[What needs to be done] Retype all of the data. Every line must match exactly.

Records from a collection
§ §
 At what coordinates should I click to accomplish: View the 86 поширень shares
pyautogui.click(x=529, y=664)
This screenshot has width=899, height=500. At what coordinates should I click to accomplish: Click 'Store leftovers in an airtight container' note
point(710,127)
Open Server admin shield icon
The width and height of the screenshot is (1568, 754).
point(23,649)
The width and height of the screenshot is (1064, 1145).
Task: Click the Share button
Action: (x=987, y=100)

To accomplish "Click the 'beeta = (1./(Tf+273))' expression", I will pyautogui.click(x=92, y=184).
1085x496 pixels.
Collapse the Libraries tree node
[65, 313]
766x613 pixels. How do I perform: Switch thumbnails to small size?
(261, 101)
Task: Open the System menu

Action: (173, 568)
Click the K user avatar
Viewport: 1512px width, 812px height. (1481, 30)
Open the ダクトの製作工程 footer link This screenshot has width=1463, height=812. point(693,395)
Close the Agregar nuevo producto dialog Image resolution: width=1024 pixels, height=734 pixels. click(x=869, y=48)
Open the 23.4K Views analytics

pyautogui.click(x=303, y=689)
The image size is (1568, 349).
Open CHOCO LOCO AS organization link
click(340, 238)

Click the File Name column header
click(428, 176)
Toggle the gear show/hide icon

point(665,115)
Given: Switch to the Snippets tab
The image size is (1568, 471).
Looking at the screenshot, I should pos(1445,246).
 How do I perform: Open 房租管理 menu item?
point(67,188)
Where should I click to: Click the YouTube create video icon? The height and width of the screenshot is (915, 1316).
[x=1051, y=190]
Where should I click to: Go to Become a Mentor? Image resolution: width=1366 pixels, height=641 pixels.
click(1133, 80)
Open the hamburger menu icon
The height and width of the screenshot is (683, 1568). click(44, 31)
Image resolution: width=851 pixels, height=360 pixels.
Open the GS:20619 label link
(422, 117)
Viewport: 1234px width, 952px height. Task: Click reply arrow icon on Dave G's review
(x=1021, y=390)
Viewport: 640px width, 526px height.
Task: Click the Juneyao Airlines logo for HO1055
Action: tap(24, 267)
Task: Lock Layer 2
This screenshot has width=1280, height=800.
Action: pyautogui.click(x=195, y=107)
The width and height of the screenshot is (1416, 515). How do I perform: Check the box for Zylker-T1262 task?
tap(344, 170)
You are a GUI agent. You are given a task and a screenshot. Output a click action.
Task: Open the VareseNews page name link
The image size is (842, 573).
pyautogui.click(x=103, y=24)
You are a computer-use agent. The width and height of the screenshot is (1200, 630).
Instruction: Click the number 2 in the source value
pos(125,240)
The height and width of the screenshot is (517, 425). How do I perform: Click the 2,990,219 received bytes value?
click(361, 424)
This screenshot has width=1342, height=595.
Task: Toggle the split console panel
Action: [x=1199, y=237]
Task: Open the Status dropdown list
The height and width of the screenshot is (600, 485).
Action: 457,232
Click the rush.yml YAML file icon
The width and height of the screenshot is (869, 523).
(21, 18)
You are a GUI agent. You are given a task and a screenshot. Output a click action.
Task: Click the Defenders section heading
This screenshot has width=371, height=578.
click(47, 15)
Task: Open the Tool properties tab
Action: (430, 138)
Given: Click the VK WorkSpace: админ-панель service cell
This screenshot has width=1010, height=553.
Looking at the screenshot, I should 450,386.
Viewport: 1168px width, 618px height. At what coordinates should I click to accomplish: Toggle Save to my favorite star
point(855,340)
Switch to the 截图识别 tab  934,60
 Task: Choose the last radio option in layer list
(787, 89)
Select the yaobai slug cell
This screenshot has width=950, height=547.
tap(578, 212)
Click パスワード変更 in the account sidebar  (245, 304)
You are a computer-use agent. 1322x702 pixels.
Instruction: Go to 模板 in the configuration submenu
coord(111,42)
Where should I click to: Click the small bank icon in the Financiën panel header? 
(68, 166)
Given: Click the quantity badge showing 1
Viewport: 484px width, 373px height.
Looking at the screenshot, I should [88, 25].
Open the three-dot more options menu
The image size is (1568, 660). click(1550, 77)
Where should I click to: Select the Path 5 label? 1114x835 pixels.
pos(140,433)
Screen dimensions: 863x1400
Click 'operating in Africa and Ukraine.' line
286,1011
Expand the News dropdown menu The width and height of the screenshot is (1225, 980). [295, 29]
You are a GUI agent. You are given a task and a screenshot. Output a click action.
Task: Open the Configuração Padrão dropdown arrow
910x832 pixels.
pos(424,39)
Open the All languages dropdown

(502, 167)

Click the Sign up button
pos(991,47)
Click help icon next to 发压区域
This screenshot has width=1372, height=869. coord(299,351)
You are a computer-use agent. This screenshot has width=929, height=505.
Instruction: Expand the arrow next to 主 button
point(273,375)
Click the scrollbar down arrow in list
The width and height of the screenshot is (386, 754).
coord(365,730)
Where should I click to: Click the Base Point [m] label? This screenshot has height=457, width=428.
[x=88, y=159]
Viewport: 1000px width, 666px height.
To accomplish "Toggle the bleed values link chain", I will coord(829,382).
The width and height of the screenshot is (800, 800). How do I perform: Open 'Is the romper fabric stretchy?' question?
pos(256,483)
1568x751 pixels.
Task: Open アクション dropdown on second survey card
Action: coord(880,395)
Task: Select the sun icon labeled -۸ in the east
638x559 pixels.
§ §
[Result of this exercise]
 At what coordinates should I click to accomplish: View the 86 поширень shares
pyautogui.click(x=529, y=664)
This screenshot has width=899, height=500. At what coordinates should I click to accomplish: Click 'Store leftovers in an airtight container' note
point(710,127)
Open Server admin shield icon
The width and height of the screenshot is (1568, 754).
point(23,649)
The width and height of the screenshot is (1064, 1145).
Task: Click the Share button
Action: (x=987, y=100)

To accomplish "Click the 'beeta = (1./(Tf+273))' expression", I will pyautogui.click(x=92, y=184).
1085x496 pixels.
Collapse the Libraries tree node
[65, 313]
766x613 pixels. How do I perform: Switch thumbnails to small size?
(261, 101)
Task: Open the System menu

Action: (173, 568)
Click the K user avatar
Viewport: 1512px width, 812px height. (1481, 30)
Open the ダクトの製作工程 footer link This screenshot has width=1463, height=812. point(693,395)
Close the Agregar nuevo producto dialog Image resolution: width=1024 pixels, height=734 pixels. click(x=869, y=48)
Open the 23.4K Views analytics

pyautogui.click(x=303, y=689)
The image size is (1568, 349).
Open CHOCO LOCO AS organization link
click(340, 238)

Click the File Name column header
click(428, 176)
Toggle the gear show/hide icon

point(665,115)
Given: Switch to the Snippets tab
The image size is (1568, 471).
Looking at the screenshot, I should pos(1445,246).
 How do I perform: Open 房租管理 menu item?
point(67,188)
Where should I click to: Click the YouTube create video icon? The height and width of the screenshot is (915, 1316).
[x=1051, y=190]
Where should I click to: Go to Become a Mentor? Image resolution: width=1366 pixels, height=641 pixels.
click(1133, 80)
Open the hamburger menu icon
The height and width of the screenshot is (683, 1568). click(44, 31)
Image resolution: width=851 pixels, height=360 pixels.
Open the GS:20619 label link
(422, 117)
Viewport: 1234px width, 952px height. Task: Click reply arrow icon on Dave G's review
(x=1021, y=390)
Viewport: 640px width, 526px height.
Task: Click the Juneyao Airlines logo for HO1055
Action: tap(24, 267)
Task: Lock Layer 2
This screenshot has width=1280, height=800.
Action: pyautogui.click(x=195, y=107)
The width and height of the screenshot is (1416, 515). How do I perform: Check the box for Zylker-T1262 task?
tap(344, 170)
You are a GUI agent. You are given a task and a screenshot. Output a click action.
Task: Open the VareseNews page name link
The image size is (842, 573).
pyautogui.click(x=103, y=24)
You are a computer-use agent. The width and height of the screenshot is (1200, 630).
Instruction: Click the number 2 in the source value
pos(125,240)
The height and width of the screenshot is (517, 425). How do I perform: Click the 2,990,219 received bytes value?
click(361, 424)
This screenshot has width=1342, height=595.
Task: Toggle the split console panel
Action: [x=1199, y=237]
Task: Open the Status dropdown list
The height and width of the screenshot is (600, 485).
Action: 457,232
Click the rush.yml YAML file icon
The width and height of the screenshot is (869, 523).
(21, 18)
You are a GUI agent. You are given a task and a screenshot. Output a click action.
Task: Click the Defenders section heading
This screenshot has width=371, height=578.
click(47, 15)
Task: Open the Tool properties tab
Action: (430, 138)
Given: Click the VK WorkSpace: админ-панель service cell
This screenshot has width=1010, height=553.
Looking at the screenshot, I should 450,386.
Viewport: 1168px width, 618px height. At what coordinates should I click to accomplish: Toggle Save to my favorite star
point(855,340)
Switch to the 截图识别 tab  934,60
 Task: Choose the last radio option in layer list
(787, 89)
Select the yaobai slug cell
This screenshot has width=950, height=547.
tap(578, 212)
Click パスワード変更 in the account sidebar  (245, 304)
You are a computer-use agent. 1322x702 pixels.
Instruction: Go to 模板 in the configuration submenu
coord(111,42)
Where should I click to: Click the small bank icon in the Financiën panel header? 
(68, 166)
Given: Click the quantity badge showing 1
Viewport: 484px width, 373px height.
Looking at the screenshot, I should [88, 25].
Open the three-dot more options menu
The image size is (1568, 660). click(1550, 77)
Where should I click to: Select the Path 5 label? 1114x835 pixels.
pos(140,433)
Screen dimensions: 863x1400
Click 'operating in Africa and Ukraine.' line
286,1011
Expand the News dropdown menu The width and height of the screenshot is (1225, 980). [295, 29]
You are a GUI agent. You are given a task and a screenshot. Output a click action.
Task: Open the Configuração Padrão dropdown arrow
910x832 pixels.
pos(424,39)
Open the All languages dropdown

(502, 167)

Click the Sign up button
pos(991,47)
Click help icon next to 发压区域
This screenshot has width=1372, height=869. coord(299,351)
You are a computer-use agent. This screenshot has width=929, height=505.
Instruction: Expand the arrow next to 主 button
point(273,375)
Click the scrollbar down arrow in list
The width and height of the screenshot is (386, 754).
coord(365,730)
Where should I click to: Click the Base Point [m] label? This screenshot has height=457, width=428.
[x=88, y=159]
Viewport: 1000px width, 666px height.
To accomplish "Toggle the bleed values link chain", I will coord(829,382).
The width and height of the screenshot is (800, 800). How do I perform: Open 'Is the romper fabric stretchy?' question?
pos(256,483)
1568x751 pixels.
Task: Open アクション dropdown on second survey card
Action: coord(880,395)
Task: Select the sun icon labeled -۸ in the east
638x559 pixels.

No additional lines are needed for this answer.